@Runsforcake - yay! Very exciting
@northernflowerhouse - you have to set your own boundaries but here is where I am at, at the moment: I think it is legit for a guy to find out politely how you're potentially feeling about the possibility of sex; it is legit to want it (for both of you) and be honest about this; but there is something weird and kind of... prurient that some guys do, that what you're telling me reminds me of. There are some men who would insist that sex is just good healthy fun, but actually they're getting a real sort of Sid James kick out of the fact that they think they're getting one over on you by talking about it, double entendres, a sort of gleeful look they have about the fact they seem to be "in with a chance" of "getting their leg over". I find this utterly gross, although I am no prude and have done some very upfront things and made some very swift decisions about some (fantastic!) no strings sex.
I find it really hard to define but the guy I saw last weekend was one of those and I still feel a bit dirty about his attitude towards me.

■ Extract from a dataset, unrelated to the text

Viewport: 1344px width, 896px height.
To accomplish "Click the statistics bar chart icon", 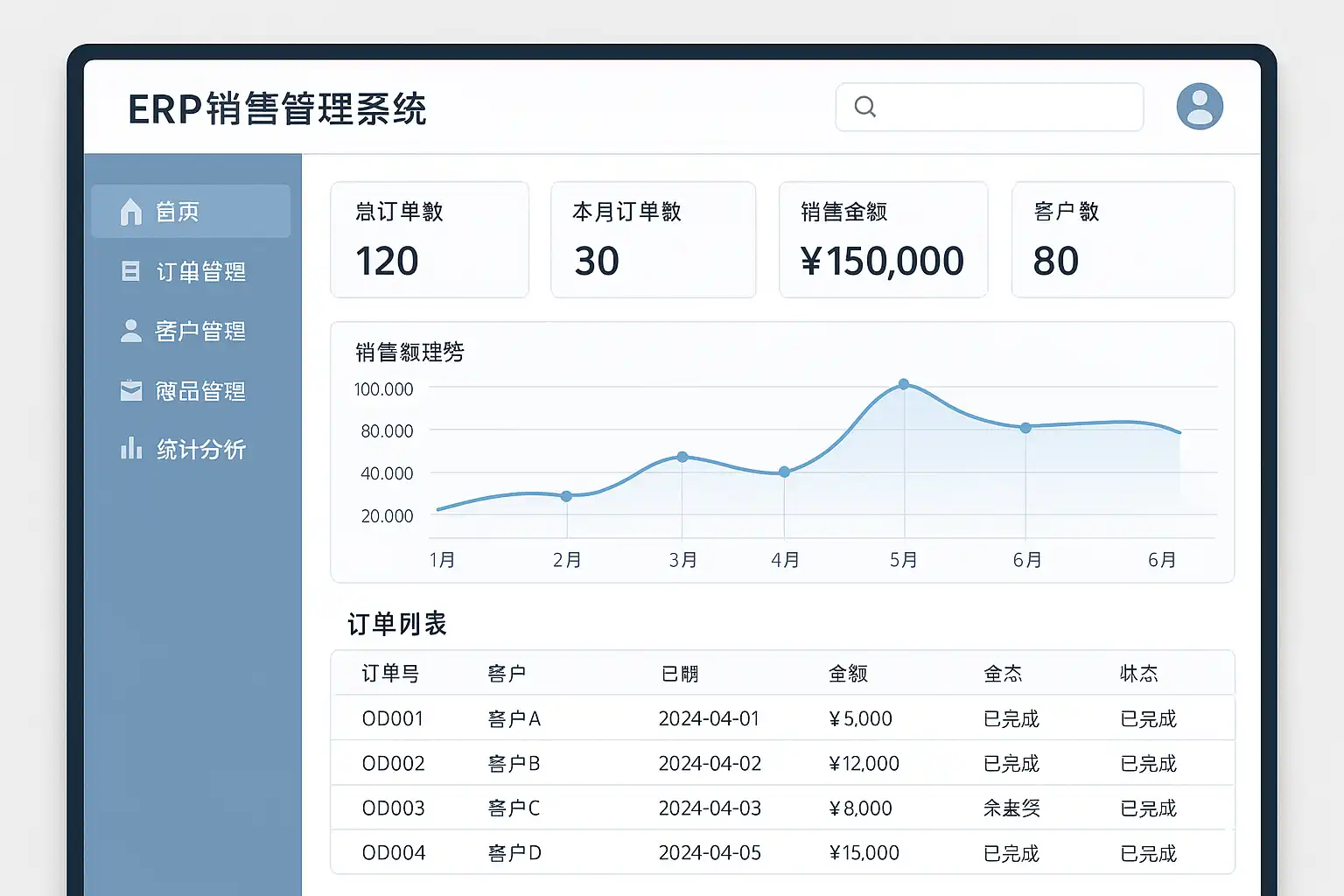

The first two guys I had sex with since leaving my LTR - neither was like that. They were completely different from each other: one is young, sweet, serious, kind, very sexual and utterly relaxed about it; the other is my age, rough as fuck, very funny, very direct, very sexual and utterly relaxed about it. Neither behaved as if they had "won" after we had had sex; both remained friendly and respectful. I didn't realise there were so many Carry On style throw backs around. I detest them.
Only you know if your guy feels like that - or how you feel about it.
I promised a few irons whatsapp chats and / or phone calls this weekend and haven't done anything about it. It's been a good day with my children and I'm tired. If they like me, I can take a day off without losing anything, right? What's for me won't go by me - right?
Hope everyone is having a good weekend.